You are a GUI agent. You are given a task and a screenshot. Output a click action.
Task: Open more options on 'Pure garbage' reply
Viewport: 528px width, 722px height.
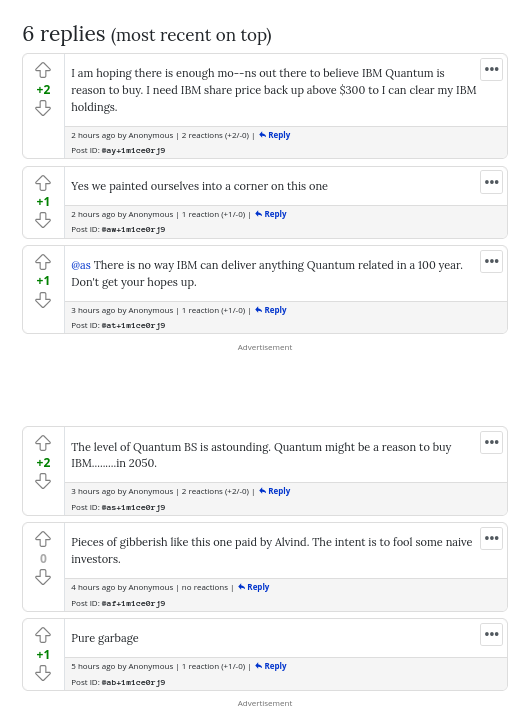[x=491, y=634]
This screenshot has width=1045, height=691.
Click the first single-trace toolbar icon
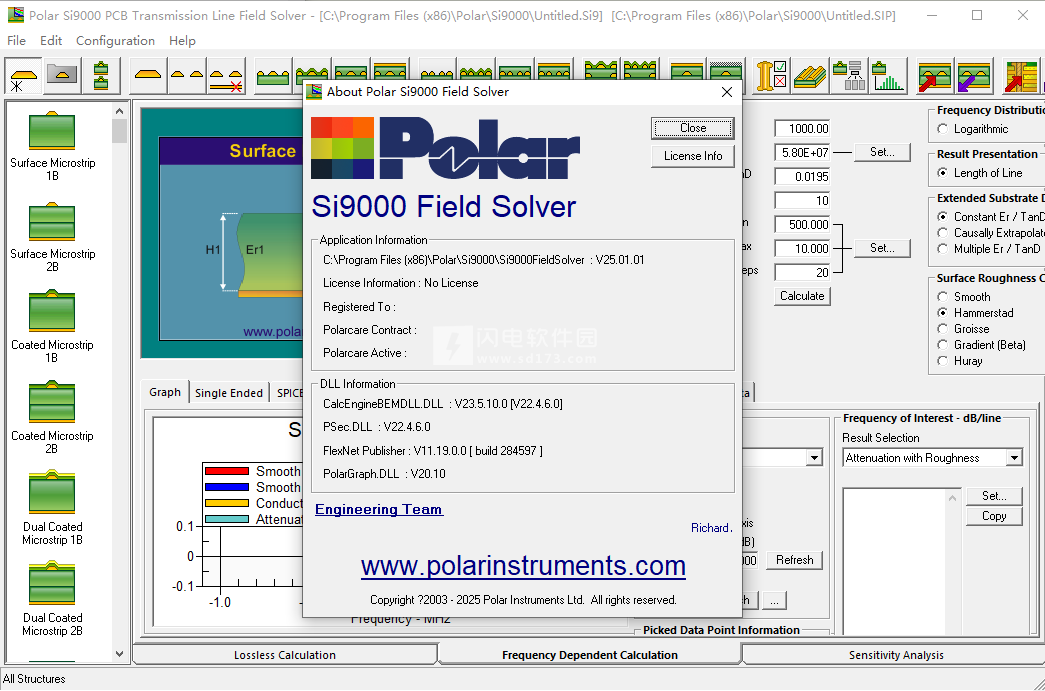149,77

* Work to complete *
Each line above gets copied exactly; leave the pictures out.

* Written response *
You are a GUI agent. You are given a task and a screenshot. Output a click action.
Task: Open more options on 'Pure garbage' reply
Viewport: 528px width, 722px height.
[x=491, y=634]
This screenshot has width=1045, height=691.
Click the first single-trace toolbar icon
149,77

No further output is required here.